Under all these clouds, funds flowed into safe-haven German 10-year debt bonds, pushing the fixed rate of return down to a record low level of 1.358 percent. The French 10-year bond yield also fell to close to record levels, to 2.575 percent.
EU President Herman Van Rompuy told journalists after the summit: "We want Greece to remain in the euro area while respecting its commitments."
But one diplomat told AFP that officials from the other 16 euro zone countries had been told this week to "reflect" on what the departure of Greece would mean.
The main point of contention at the summit, the creation of eurobonds for joint borrowing by strong and weak countries together, was discussed under a new focus on generating growth.
This push was headed by new French President Francois Hollande, but German Chancellor Angela Merkel held firm to her line that structural reforms to improve competitiveness in countries with debt problems must come before eurobonds.
Various other issues and ideas were discussed: EU project bonds for infrastructure projects, more resources for the European Investment Bank, use of existing EU project funds and the use of new euro zone rescue funding to support banks, with help from the European Central Bank, and a bank deposit insurance scheme.
Britain insisted that it would fight resolutely against a proposed financial services tax, intended to fund future problems in the banking sector, which it sees as a largely France-inspired threat to the City of London.
Hollande, a Socialist who displaced Nicolas Sarkozy in a French presidential election earlier this month, said: "We have to act straightaway for growth."
Merkel, who insists on structural reforms first despite waves of protests against austerity across the EU, said that eurobonds were not a route to growth and were not permitted under EU treaties.
Merkel, backed by the Netherlands, Finland and Sweden, said there had been "balanced" discussion on eurobonds and that several participants had expressed reservations.
A complicating factor is that Hollande's Socialists are campaigning in elections for a new majority in the French national assembly (parliament) and Merkel, weakened by the debt crisis, faces elections next year.
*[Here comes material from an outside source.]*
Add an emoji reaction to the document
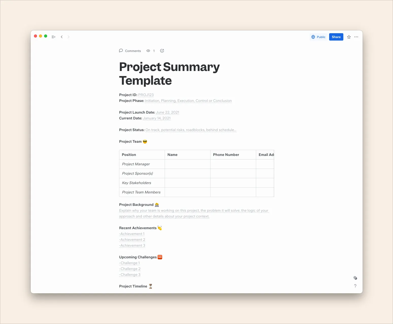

At Berenberg bank, analyst Christian Schulz said that Germany and its allies had rejected eurobonds as an "immediate fix", and commented that such bonds would remove incentives for reforms in weaker countries.
The EU summit on June 28-29 was likely to result in a "very modest" growth initiative, and there had been no progress on controlling contagion from the crisis, the analyst observed.
In Germany, press comment said that Hollande had taken the initiative with his proposals. The mass circulation Bild newspaper said that Merkel and Hollande had argued over eurobonds. "Never were EU member states — especially the euro-drivers Germany and France — so far apart in their demands as today," Bild said.